Given problem |
Update the listing from the line that contains "La Cámara (15, 465)" through the line that contains "Inicio (76, 60)". Replace "Trámite" with "Estado" and leave everything else unchanged.

Records to use |

- - - - -

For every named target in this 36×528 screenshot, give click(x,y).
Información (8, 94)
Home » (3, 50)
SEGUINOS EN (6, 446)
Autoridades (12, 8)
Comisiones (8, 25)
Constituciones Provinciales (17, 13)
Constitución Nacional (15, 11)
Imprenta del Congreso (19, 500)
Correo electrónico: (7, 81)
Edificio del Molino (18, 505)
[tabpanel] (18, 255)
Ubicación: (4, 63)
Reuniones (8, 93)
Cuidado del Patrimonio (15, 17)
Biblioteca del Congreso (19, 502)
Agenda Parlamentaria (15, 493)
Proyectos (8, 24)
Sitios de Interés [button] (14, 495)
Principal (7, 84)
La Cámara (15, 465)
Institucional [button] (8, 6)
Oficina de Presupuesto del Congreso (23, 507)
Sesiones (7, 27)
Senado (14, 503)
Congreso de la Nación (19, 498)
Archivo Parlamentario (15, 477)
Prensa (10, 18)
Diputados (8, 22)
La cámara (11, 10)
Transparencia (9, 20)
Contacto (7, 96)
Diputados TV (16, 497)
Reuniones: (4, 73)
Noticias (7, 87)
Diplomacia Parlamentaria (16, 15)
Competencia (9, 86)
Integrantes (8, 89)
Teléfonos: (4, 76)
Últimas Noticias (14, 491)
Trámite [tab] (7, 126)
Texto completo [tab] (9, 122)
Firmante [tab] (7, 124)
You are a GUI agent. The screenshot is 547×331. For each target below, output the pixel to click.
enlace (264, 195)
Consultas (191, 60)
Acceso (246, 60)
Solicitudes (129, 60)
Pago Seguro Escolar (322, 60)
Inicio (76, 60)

- - - - -

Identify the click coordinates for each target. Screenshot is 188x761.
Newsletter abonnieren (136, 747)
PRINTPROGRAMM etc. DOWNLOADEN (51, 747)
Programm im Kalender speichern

- - - - -

Response to the exercise |
La Cámara (15, 465)
Institucional [button] (8, 6)
Oficina de Presupuesto del Congreso (23, 507)
Sesiones (7, 27)
Senado (14, 503)
Congreso de la Nación (19, 498)
Archivo Parlamentario (15, 477)
Prensa (10, 18)
Diputados (8, 22)
La cámara (11, 10)
Transparencia (9, 20)
Contacto (7, 96)
Diputados TV (16, 497)
Reuniones: (4, 73)
Noticias (7, 87)
Diplomacia Parlamentaria (16, 15)
Competencia (9, 86)
Integrantes (8, 89)
Teléfonos: (4, 76)
Últimas Noticias (14, 491)
Estado [tab] (7, 126)
Texto completo [tab] (9, 122)
Firmante [tab] (7, 124)
You are a GUI agent. The screenshot is 547×331. For each target below, output the pixel to click.
enlace (264, 195)
Consultas (191, 60)
Acceso (246, 60)
Solicitudes (129, 60)
Pago Seguro Escolar (322, 60)
Inicio (76, 60)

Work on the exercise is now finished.